Puerto Boyacá es la primera población que la chalupa encuentra en su camino hacia “Barranca”

El río Magdalena: Viaje sobre una arteria sangrante (I)


Para empezar, los habitantes de Puerto Triunfo no esperan la madrugada del ocho de diciembre para rendir homenaje a la santísima Virgen de la Inmaculada.

Desde las 7:00 de la noche se les ve adornando los pretiles de sus terrazas con bolsas de papel llenas de arena hasta la mitad y, encima de ese cargamento, ponen a reinar una multitud de velitas que forman una línea de puntos encendidos a lado y lado de las calles; y, antes de que llegue la madrugada, los niños habrán prendido montones de velas de colores como para ganarse igual número de bendiciones cuando la Virgen María pase por las puertas de sus viviendas, según lo que cuenta la leyenda de la Roma cristiana.

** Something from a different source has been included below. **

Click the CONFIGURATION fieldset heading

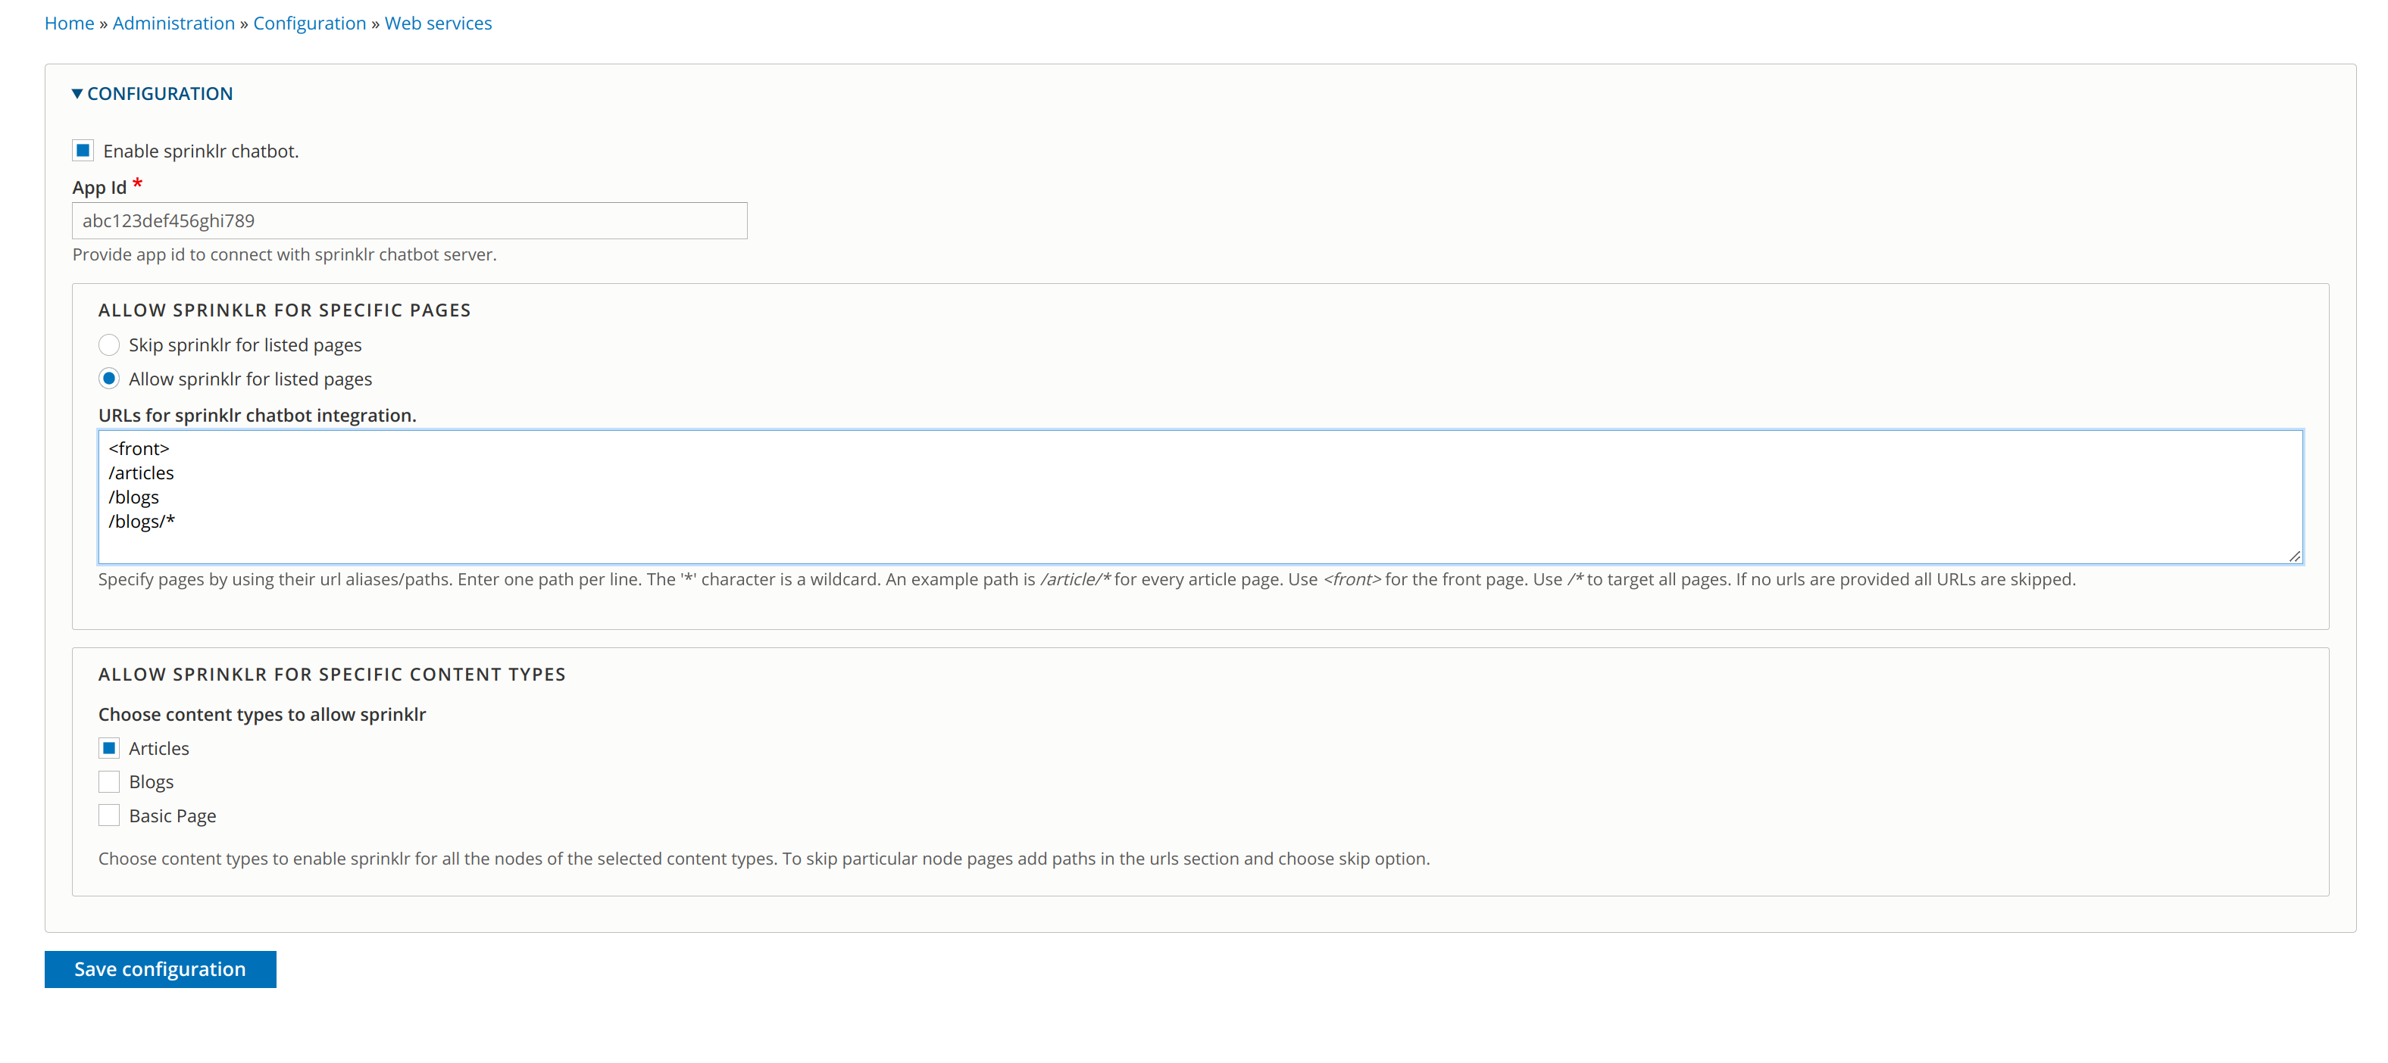159,94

En las horas de la mañana, cuando el frío de la madrugada empieza a evaporarse con los mandatos del calor ribereño, los chorros de esperma solidificada son despegados de los pisos con cuchillos y cucharas desechados de las cocinas, mientras los visitantes y los deportistas rodean los ámbitos del puerto en donde comenzará en cuestión de cuatro horas la “Maratón Internacional Yuma 2002”, que quiere rendirle homenaje a Gabriel García Márquez y al río grande de La Magdalena, tributos que parecen flores póstumas sobre playones de arena que también compiten con los agonizantes cuerpos de agua.

Ernesto Villa Solano, un conductor de lanchas en uso de buen retiro, y quien por más de 25 años estuvo al servicio de los habitantes de los diferentes pueblos que bordean el río en este lado del departamento de Antioquia, nos dice, mientras desayuna en una de las esquinas del puerto, que la competencia este año será más difícil que en épocas anteriores.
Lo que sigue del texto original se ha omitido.